The problem: Go through the entries below and say how many lines contain the string "computer"; write only that number.
─── Source data ───
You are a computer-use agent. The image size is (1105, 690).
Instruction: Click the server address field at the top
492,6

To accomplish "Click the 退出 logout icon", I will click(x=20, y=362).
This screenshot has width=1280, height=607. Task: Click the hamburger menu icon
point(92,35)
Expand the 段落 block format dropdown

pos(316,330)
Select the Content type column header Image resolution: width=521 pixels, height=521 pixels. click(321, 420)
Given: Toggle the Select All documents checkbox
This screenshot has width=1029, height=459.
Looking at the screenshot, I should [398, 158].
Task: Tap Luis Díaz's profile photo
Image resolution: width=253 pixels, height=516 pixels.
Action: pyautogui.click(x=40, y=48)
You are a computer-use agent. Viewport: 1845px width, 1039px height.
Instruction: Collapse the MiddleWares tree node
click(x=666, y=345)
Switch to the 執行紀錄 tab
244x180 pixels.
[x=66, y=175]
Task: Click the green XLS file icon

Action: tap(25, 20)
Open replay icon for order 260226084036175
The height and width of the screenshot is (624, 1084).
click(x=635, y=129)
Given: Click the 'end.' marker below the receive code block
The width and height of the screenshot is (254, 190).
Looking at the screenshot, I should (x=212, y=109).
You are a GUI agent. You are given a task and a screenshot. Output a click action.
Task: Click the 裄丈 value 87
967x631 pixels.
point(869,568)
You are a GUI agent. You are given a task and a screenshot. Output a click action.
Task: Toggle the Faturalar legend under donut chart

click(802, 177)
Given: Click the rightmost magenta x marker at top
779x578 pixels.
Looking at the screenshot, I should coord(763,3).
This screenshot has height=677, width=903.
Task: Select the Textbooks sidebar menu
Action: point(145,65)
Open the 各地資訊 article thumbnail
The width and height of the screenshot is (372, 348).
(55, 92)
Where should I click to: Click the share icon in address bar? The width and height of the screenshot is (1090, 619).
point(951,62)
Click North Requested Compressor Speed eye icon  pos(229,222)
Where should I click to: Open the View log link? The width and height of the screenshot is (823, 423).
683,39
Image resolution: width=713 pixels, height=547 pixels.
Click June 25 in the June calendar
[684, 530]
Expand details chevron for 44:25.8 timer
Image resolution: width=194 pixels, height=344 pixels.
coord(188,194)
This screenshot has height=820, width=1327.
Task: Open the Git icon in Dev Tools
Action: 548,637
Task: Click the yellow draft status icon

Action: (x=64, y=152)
───
Written reply: 2